Während sich Europa nur schwer von den napoleonischen Kriegen erholt, denkt Barbe-Nicole Clicquot an Champagner: 1805, mit 27 Jahren, übernimmt die unscheinbare Französin mit der großen Nase den Betrieb ihres verstorbenen Mannes. Und erfindet bald das Flaschen-Rütteln neu. Als Marketinggenie und taffe Geschäftsfrau verbreitet sie das prickelnde Savoir-vivre weit über Europa hinaus. Nebenbei eröffnet die Witwe – französisch Veuve – eine Bank. Bei ihrem Tod 1866 hinterlässt sie ein florierendes Unternehmen mit einem Absatz von 750.000 Flaschen jährlich.
Subjektive Auswahl
Mutige Frauen, visionäre Frauen, abenteuerlustige Frauen, unkonventionelle Frauen: In der Redaktion wurde heftig diskutiert. Namen wie Grete Rehor, Alma Mahler-Werfel, Marlene Dietrich, Helen Keller, Hildegard von Bingen, Amelia Earhart, Sophie Scholl und Jeanne d’Arc sind gefallen. Unsere völlig subjektive Auswahl erinnert an prominente und stellt noch nicht so bekannte vor. Allen gemeinsam: Sie waren außergewöhnlich, sind gegen den Zeitgeist sowie die Männerwelt angetreten und waren sogar bereit, im Kampf für Gleichberechtigung ihr Leben aufs Spiel zu setzen.

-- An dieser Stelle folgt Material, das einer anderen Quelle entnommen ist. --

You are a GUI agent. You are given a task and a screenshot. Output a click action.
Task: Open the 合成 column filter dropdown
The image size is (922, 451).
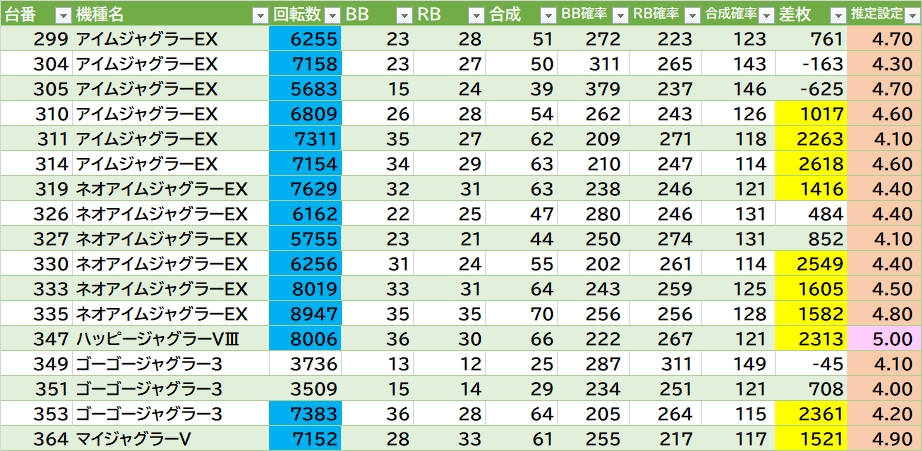(x=547, y=15)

Gegen den Strich gebürstet, können sie bis heute Vorbild und Mutmacherinnen für nach wie vor benachteiligte Frauen sein.
Eine dieser Pionierinnen war es auch, die 1910 einen Internationalen Frauentag vorschlug, den wir in vier Tagen begehen: Die deutsche Sozialistin Clara Zetkin kam 1910 mit der Idee eines nationalen Kampftags für das Frauenstimmrecht zur Zweiten Internationalen Sozialistischen Frauenkonferenz nach Kopenhagen. Schon der erste Frauentag in den USA 1909 war ein Erfolg gewesen, weil sich bürgerliche Frauenrechtlerinnen sowie Suffragetten den Forderungen nach dem Frauenwahlrecht anschlossen und gemeinsam mit den Sozialistinnen demonstriert hatten. Die Idee, diese Form des Protestes zu wiederholen, war schnell geboren: Der erste Internationale Frauentag fand dann am 19. März 1911 in Österreich-Ungarn, Deutschland, Dänemark und in der Schweiz statt. Und begründete eine Tradition: An Frauentagen wurden nun viele politische Ziele zum Thema gemacht, wie Arbeitszeitverkürzungen ohne Lohnabschläge, Senkung der Lebensmittelpreise, regelmäßige Schulspeisung und legaler Schwangerschaftsabbruch.
Weltweit
1977 ebnete ein Beschluss der Vereinten Nationen den Weg für einen weltweiten Internationalen Frauentag, der seitdem am 8. März begangen wird.
Wer sich vor Augen hält, dass geschätzte 163 Millionen Frauen nicht zur Welt gekommen sind, weil sie Opfer von selektiver Geburtenkontrolle geworden sind, weiß, dass der Kampf längst nicht zu Ende ist. Egal ob in China, Indien, Vietnam, Südkorea, Taiwan, Aserbaidschan, Georgien oder Albanien – in sehr vielen Ländern ist die Abtreibung weiblicher Föten in den vergangenen 20 Jahren kontinuierlich gestiegen.